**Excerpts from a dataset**

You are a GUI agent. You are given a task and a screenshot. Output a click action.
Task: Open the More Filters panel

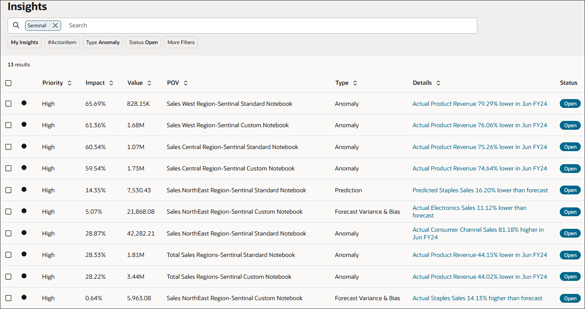click(x=181, y=42)

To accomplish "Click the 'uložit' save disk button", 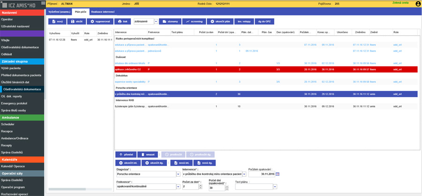I will [76, 22].
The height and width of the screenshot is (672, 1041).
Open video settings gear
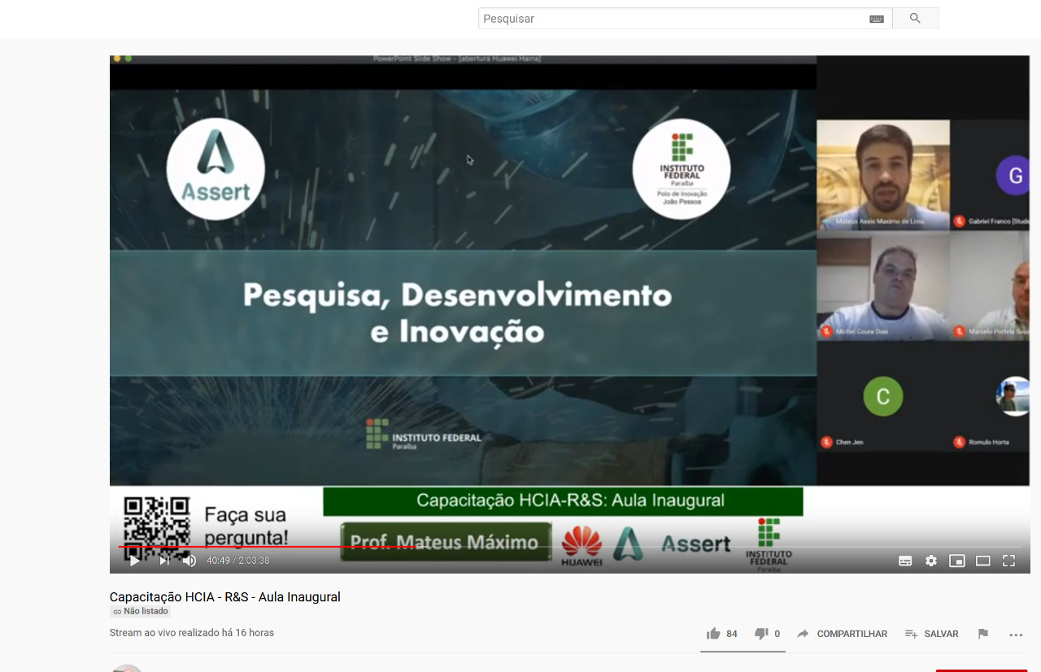click(x=930, y=561)
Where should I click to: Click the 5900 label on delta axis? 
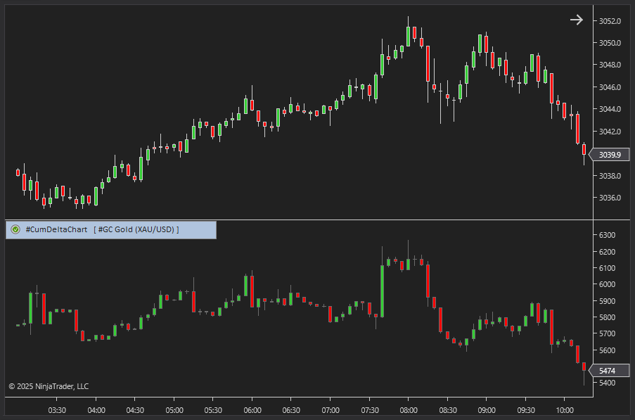tap(607, 301)
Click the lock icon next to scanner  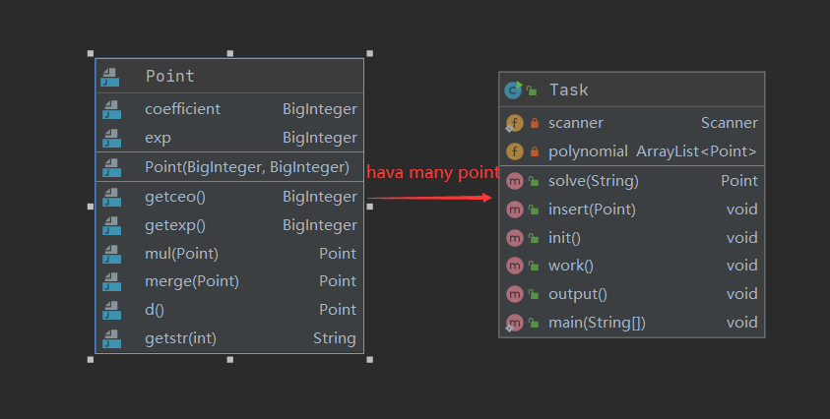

**Problem statement**
A bare number is expected: how many lines above contain the word "screenshot"?

**Result for this task**
2